§ Aim of the task: Transcribe exactly the line containing "Edit the Disponent field with pencil icon" and the remaining lines of the listing below, through the very last.

§ Given information:
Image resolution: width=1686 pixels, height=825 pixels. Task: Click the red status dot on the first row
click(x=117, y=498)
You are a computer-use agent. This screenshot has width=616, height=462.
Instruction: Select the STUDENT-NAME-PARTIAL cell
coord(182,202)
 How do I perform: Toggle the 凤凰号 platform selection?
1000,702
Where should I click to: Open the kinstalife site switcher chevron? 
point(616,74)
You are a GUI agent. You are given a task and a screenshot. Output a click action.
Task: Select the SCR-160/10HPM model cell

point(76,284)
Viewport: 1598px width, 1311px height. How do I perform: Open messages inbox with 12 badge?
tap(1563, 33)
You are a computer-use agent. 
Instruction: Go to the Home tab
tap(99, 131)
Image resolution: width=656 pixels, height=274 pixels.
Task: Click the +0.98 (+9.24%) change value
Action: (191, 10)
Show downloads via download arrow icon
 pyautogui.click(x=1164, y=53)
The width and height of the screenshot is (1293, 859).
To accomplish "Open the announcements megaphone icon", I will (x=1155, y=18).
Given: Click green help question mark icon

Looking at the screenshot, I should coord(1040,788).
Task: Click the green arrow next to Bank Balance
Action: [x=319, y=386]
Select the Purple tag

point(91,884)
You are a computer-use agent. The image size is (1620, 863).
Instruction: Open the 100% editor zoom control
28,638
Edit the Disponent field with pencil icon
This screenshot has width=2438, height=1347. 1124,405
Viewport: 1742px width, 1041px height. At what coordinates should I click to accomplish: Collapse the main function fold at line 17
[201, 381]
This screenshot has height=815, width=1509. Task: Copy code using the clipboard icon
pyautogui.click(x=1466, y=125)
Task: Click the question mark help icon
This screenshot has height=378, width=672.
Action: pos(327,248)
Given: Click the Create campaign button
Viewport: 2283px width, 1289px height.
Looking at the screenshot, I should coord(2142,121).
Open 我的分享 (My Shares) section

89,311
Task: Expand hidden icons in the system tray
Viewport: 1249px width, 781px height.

§ Expected answer:
Edit the Disponent field with pencil icon
This screenshot has width=2438, height=1347. 1124,405
Viewport: 1742px width, 1041px height. At what coordinates should I click to accomplish: Collapse the main function fold at line 17
[201, 381]
This screenshot has height=815, width=1509. Task: Copy code using the clipboard icon
pyautogui.click(x=1466, y=125)
Task: Click the question mark help icon
This screenshot has height=378, width=672.
Action: pos(327,248)
Given: Click the Create campaign button
Viewport: 2283px width, 1289px height.
Looking at the screenshot, I should coord(2142,121).
Open 我的分享 (My Shares) section

89,311
Task: Expand hidden icons in the system tray
Viewport: 1249px width, 781px height.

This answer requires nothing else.